● **TEXT SECTION**
5.2 Notices. All notices and other communications required or permitted hereunder shall be in writing and shall be mailed by registered or certified mail, postage prepaid, sent by facsimile or electronic mail or otherwise delivered by hand or by messenger addressed:
(a) if to an Investor, at the Investors address, facsimile number or electronic mail address as shown in the Companys records, as may be updated in accordance with the provisions hereof;
(b) if to any Holder, at such address, facsimile number or electronic mail address as shown in the Companys records, or, until any such holder so furnishes an address, facsimile number or electronic mail address to the Company, then to and at the address of the last holder of such shares for which the Company has contact information in its records; or
(c) if to the Company, at 4558 50th Street SE, Grand Rapids, Michigan 49512, Attention Chief Financial Officer, or at such other address as the Company shall have furnished to the Investors, with a copy to Cynthia Hess at Fenwick & West LLP, 801 California Street, Mountain View, California 94040.
Each such notice or other communication shall for all purposes of this Agreement be treated as effective or having been given when delivered if delivered personally, or, if sent by mail, at the earlier of its receipt or 72 hours after the same has been deposited in a regularly maintained receptacle for the deposit of the United States mail, addressed and mailed as aforesaid or, if sent by facsimile, upon confirmation of facsimile transfer or, if sent by electronic mail, upon confirmation of delivery via the senders receipt of a return receipt notice or other tangible confirmation from the intended recipient.

● **REQUIRED TASKS**
1/ In the notices clause, substitute "five business days" for "72 hours" and write out the passage that begins at the words "Each such notice" and stops after "the intended recipient.".
2/ In the notices clause, to whose attention should notices sent to the Company be addressed?
3/ Write the next part of the notices clause, picking up right after its last sentence.
This listing comes from a separate source.

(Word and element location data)
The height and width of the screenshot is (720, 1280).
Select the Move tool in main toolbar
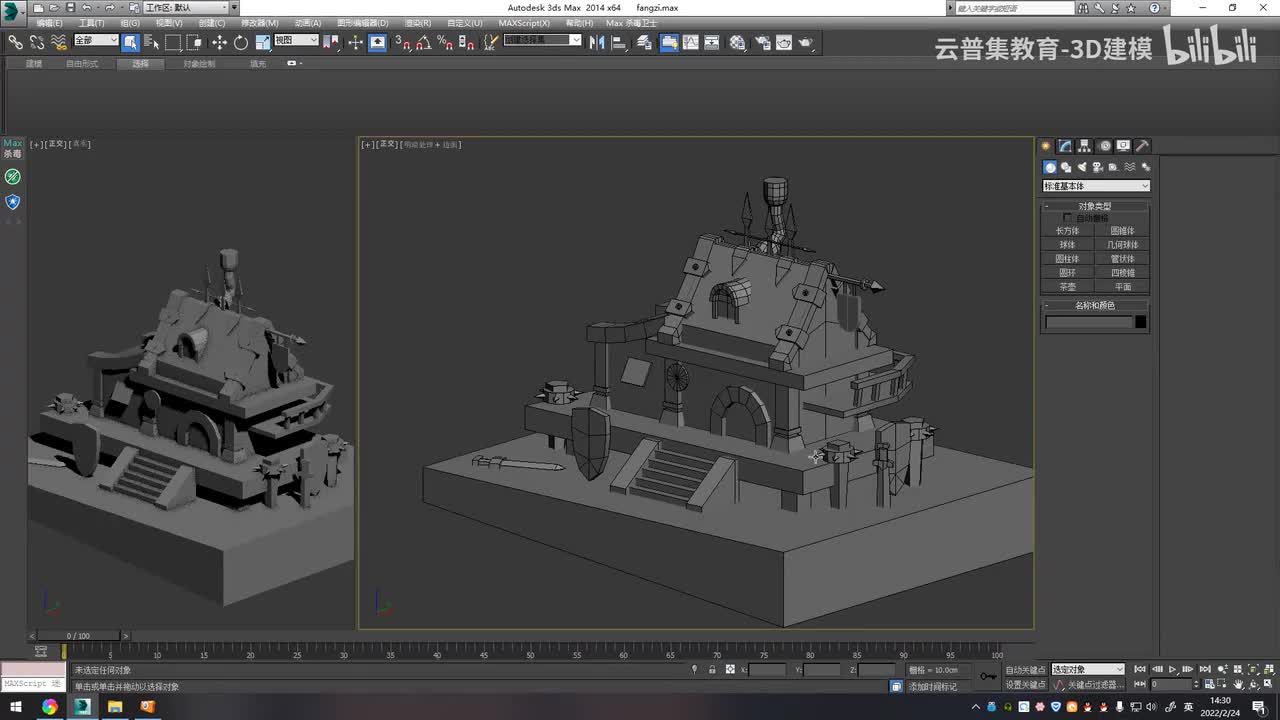pyautogui.click(x=219, y=42)
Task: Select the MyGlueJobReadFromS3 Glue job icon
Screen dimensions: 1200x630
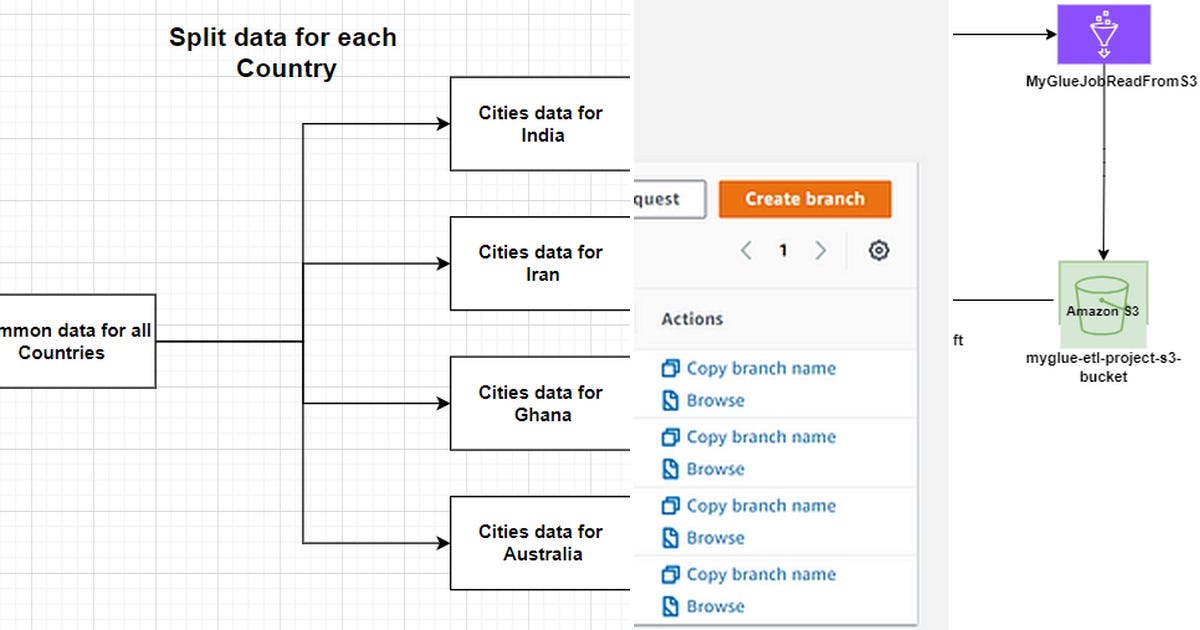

● **RESPONSES PER TASK**
1/
Each such notice or other communication shall for all purposes of this Agreement be treated as effective or having been given when delivered if delivered personally, or, if sent by mail, at the earlier of its receipt or five business days after the same has been deposited in a regularly maintained receptacle for the deposit of the United States mail, addressed and mailed as aforesaid or, if sent by facsimile, upon confirmation of facsimile transfer or, if sent by electronic mail, upon confirmation of delivery via the senders receipt of a return receipt notice or other tangible confirmation from the intended recipient.

2/ The Chief Financial Officer.

3/
5.3 Governing Law. This Agreement shall be governed in all respects by the internal laws of the State of California as applied to agreements entered into among California residents to be performed entirely within California, without regard to principles of conflicts of law.
5.4 Successors and Assigns. This Agreement, and any and all rights, duties and obligations hereunder, shall not be assigned, transferred, delegated or sublicensed by any Investor without the prior written consent of the Company. Any attempt by an Investor without such permission to assign, transfer, delegate or sublicense any rights, duties or obligations that arise under this Agreement shall be void. Subject to the foregoing and except as otherwise provided herein, the provisions of this Agreement shall inure to the benefit of, and be binding upon, the successors, assigns, heirs, executors and administrators of the parties hereto.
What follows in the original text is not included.